* [What is required]
Quote, word for word, the line containing "Open the Home nav button" and all lines that follow it to the end of the records, with no pictures.
[Records shown Boundary: Start]
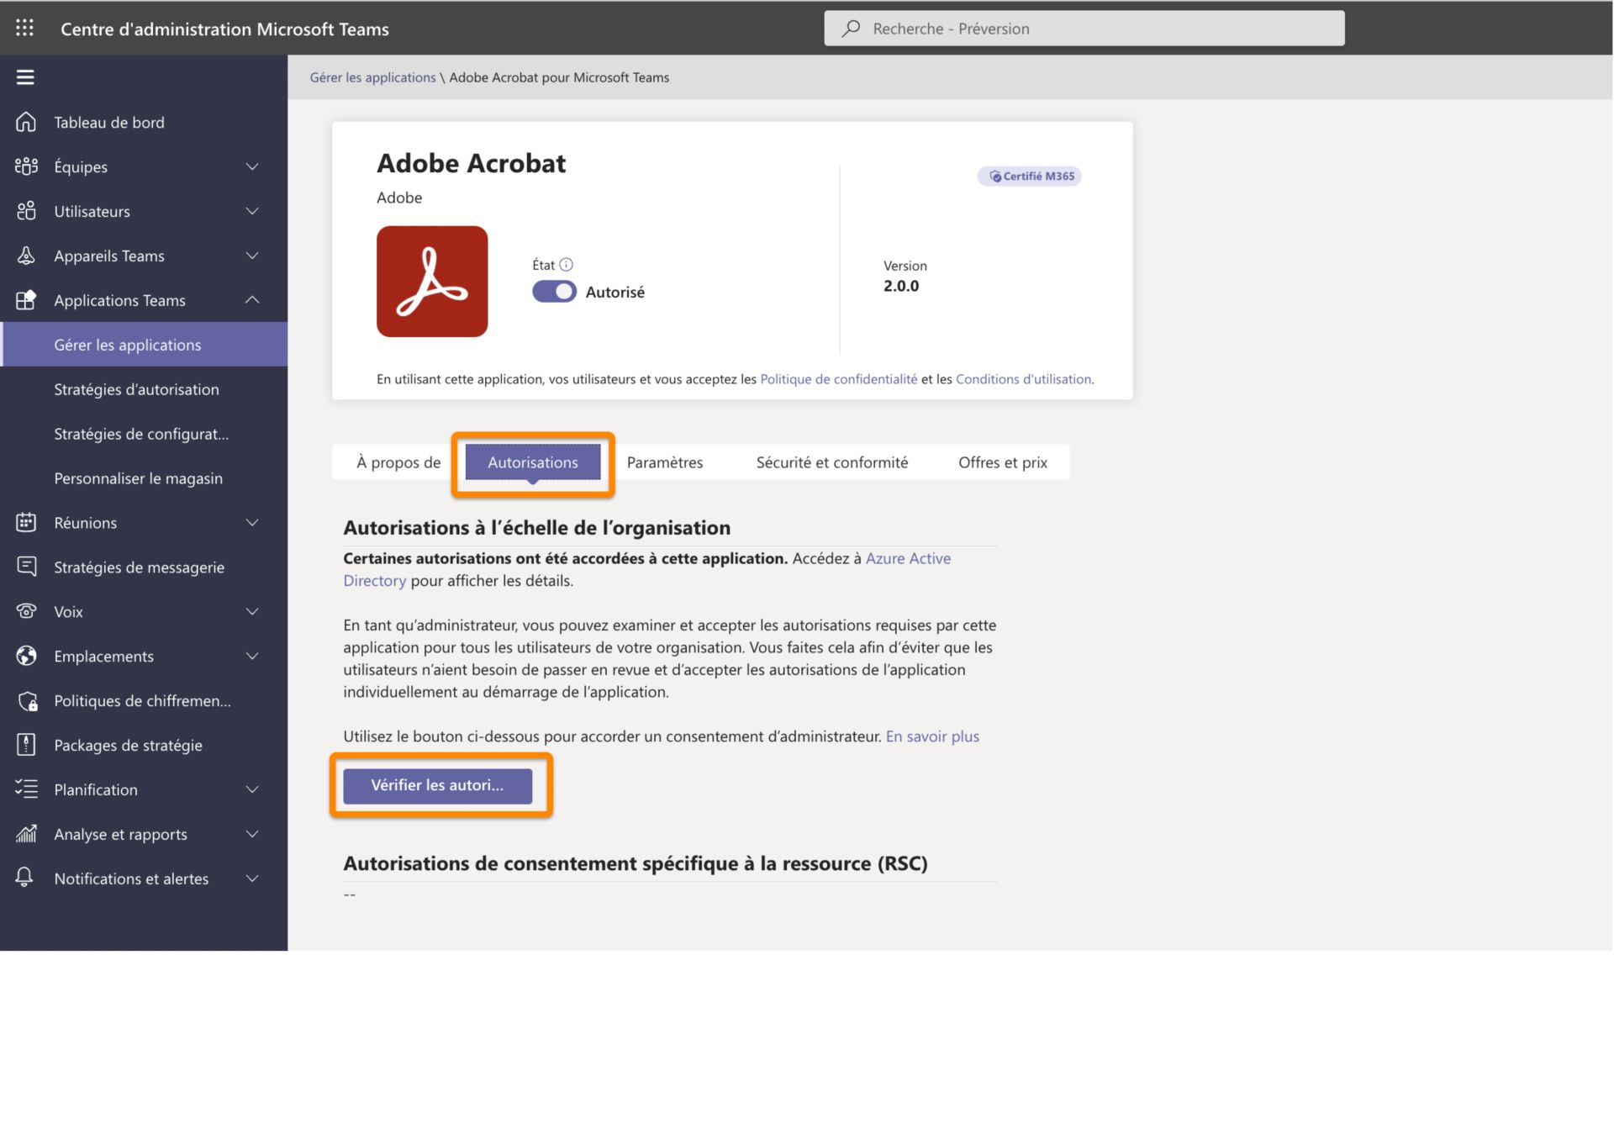Click the Gérer les applications menu item
This screenshot has width=1614, height=1129.
click(x=128, y=343)
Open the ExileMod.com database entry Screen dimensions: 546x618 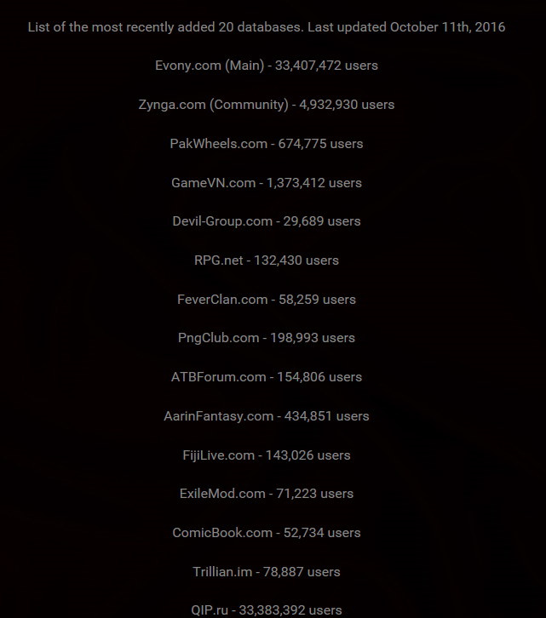coord(267,494)
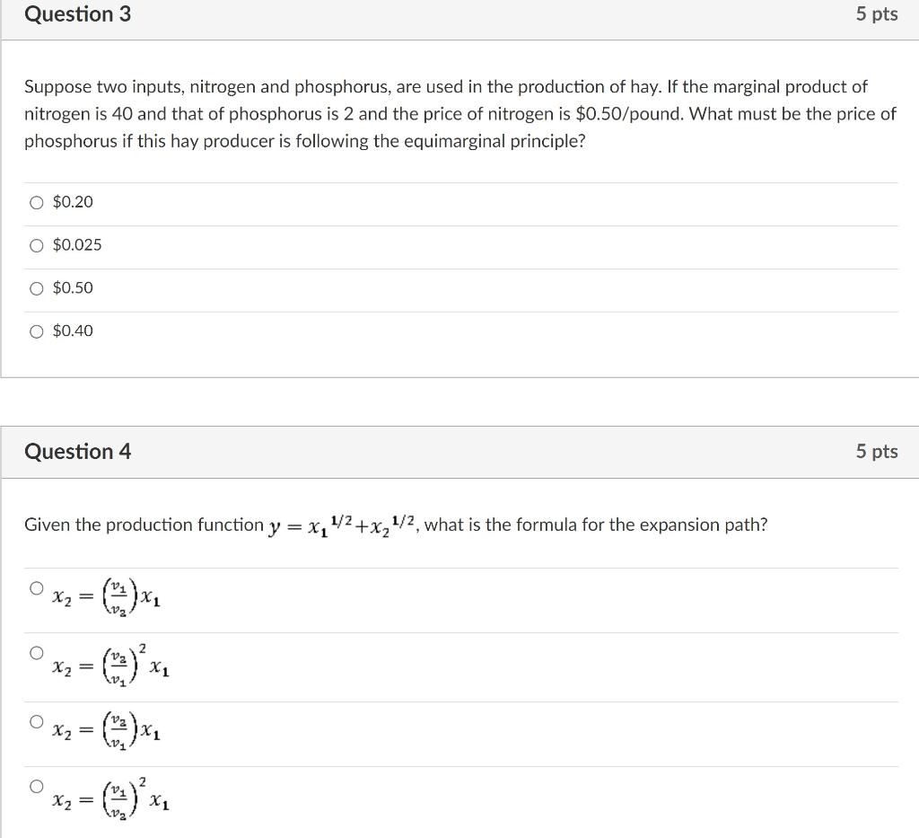Choose radio for x2 = (v2/v1) squared x1

point(36,652)
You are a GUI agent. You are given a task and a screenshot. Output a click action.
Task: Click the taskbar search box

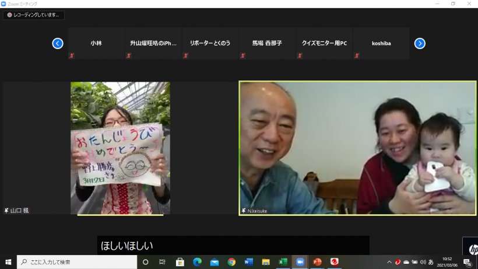pos(77,262)
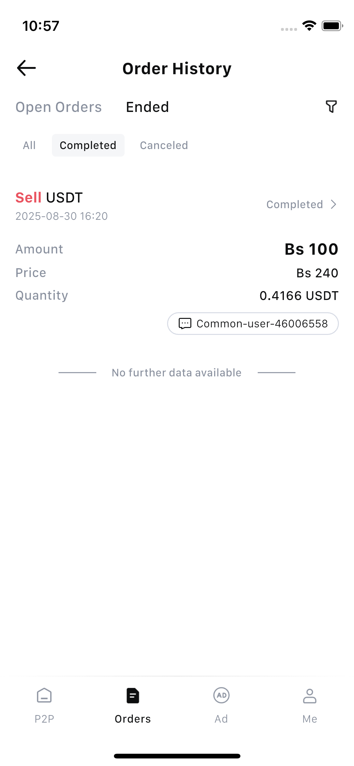Tap the Wi-Fi status icon

[x=309, y=26]
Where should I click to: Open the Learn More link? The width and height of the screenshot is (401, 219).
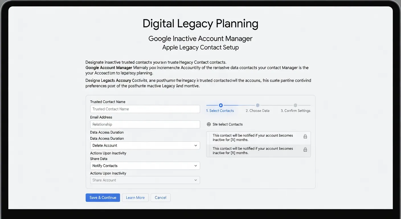[x=135, y=197]
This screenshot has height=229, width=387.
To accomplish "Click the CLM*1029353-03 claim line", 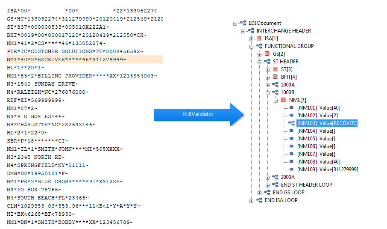I will click(x=73, y=206).
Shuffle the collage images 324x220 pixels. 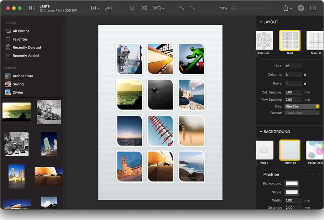pyautogui.click(x=144, y=8)
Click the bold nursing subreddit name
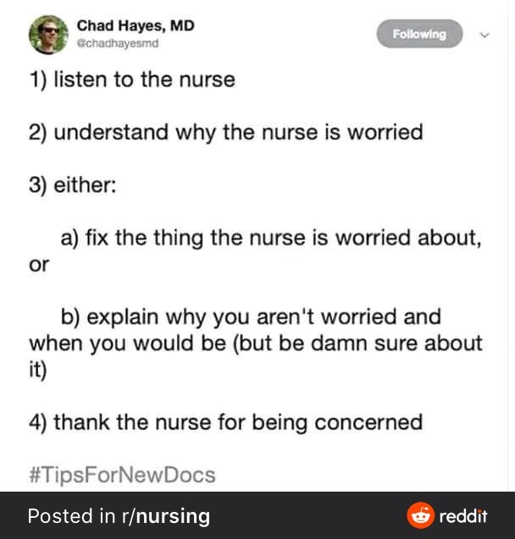This screenshot has width=515, height=539. click(173, 517)
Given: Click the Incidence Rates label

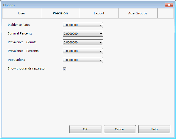Looking at the screenshot, I should tap(19, 25).
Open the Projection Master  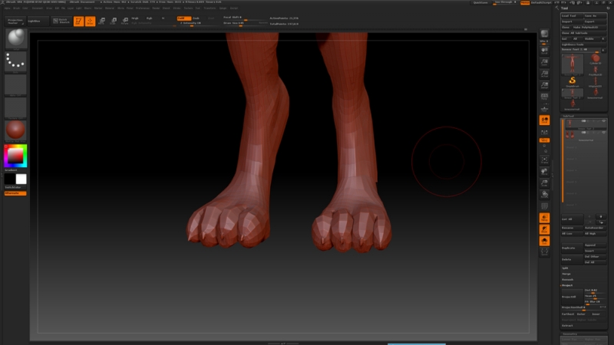(x=17, y=21)
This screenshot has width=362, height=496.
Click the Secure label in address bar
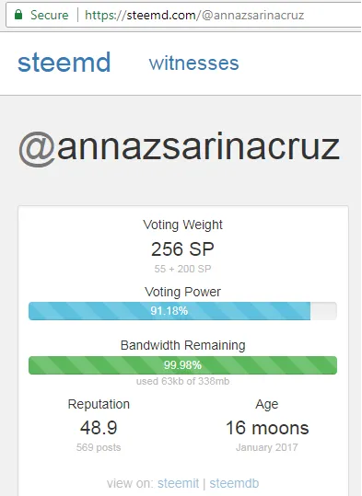[x=50, y=15]
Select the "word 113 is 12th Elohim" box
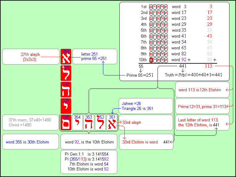Image resolution: width=236 pixels, height=177 pixels. click(x=202, y=90)
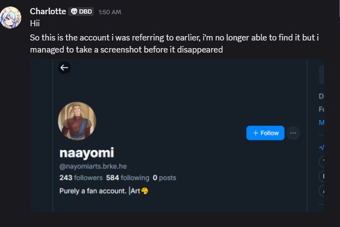Click the plus icon inside Follow button
Viewport: 340px width, 227px height.
(x=255, y=133)
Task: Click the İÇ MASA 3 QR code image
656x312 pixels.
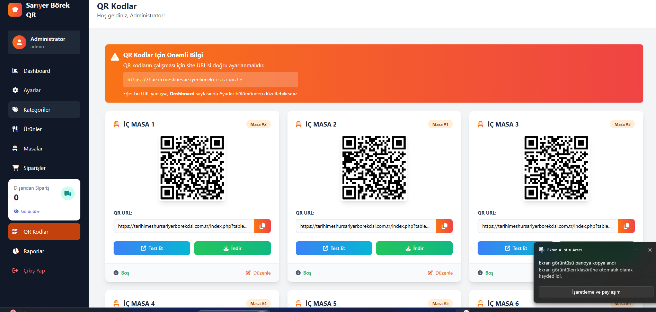Action: (x=556, y=168)
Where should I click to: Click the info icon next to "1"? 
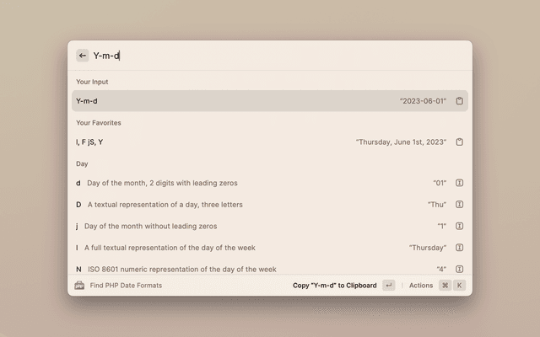click(460, 226)
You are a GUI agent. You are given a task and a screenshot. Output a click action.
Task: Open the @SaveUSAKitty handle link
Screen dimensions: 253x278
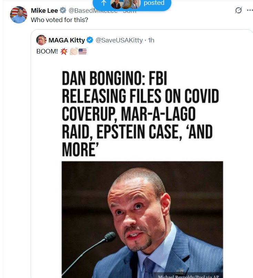coord(119,40)
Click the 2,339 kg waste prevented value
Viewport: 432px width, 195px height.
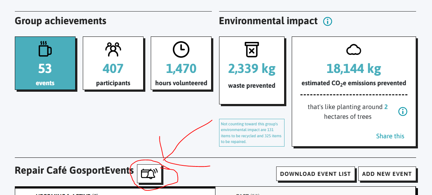(252, 68)
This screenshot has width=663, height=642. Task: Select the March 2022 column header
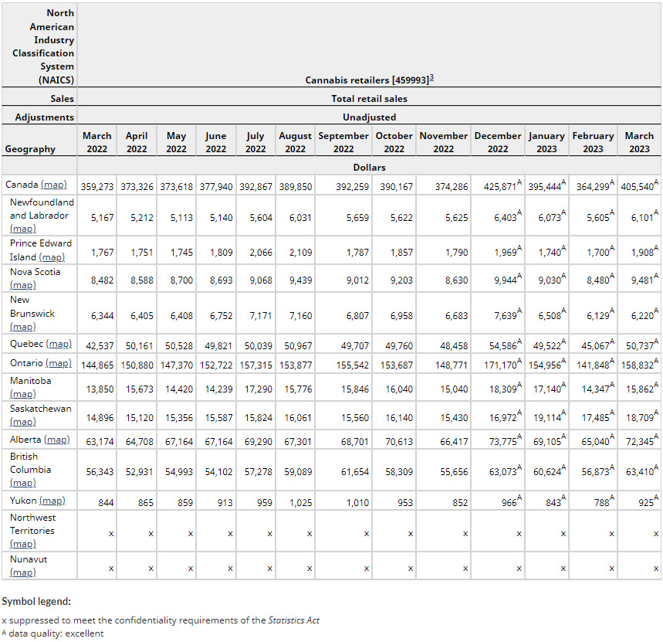(96, 142)
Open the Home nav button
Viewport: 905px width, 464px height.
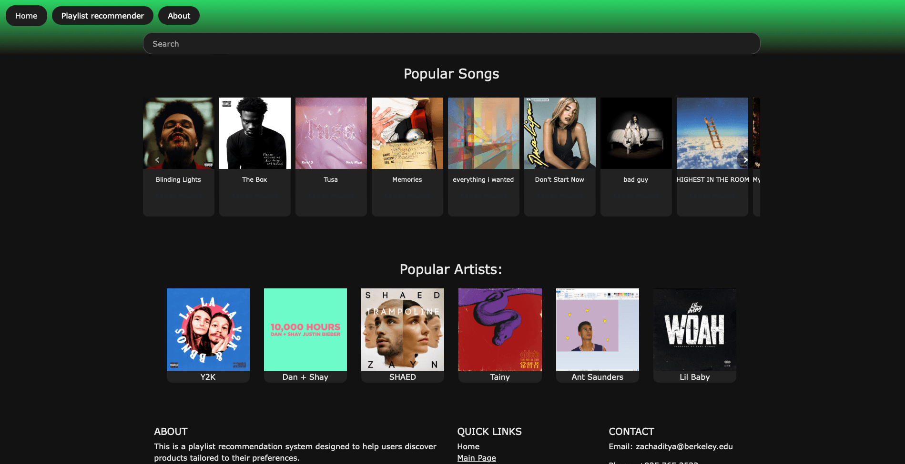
[Records shown Boundary: End]
* [Your response]
Open the Home nav button
Viewport: 905px width, 464px height.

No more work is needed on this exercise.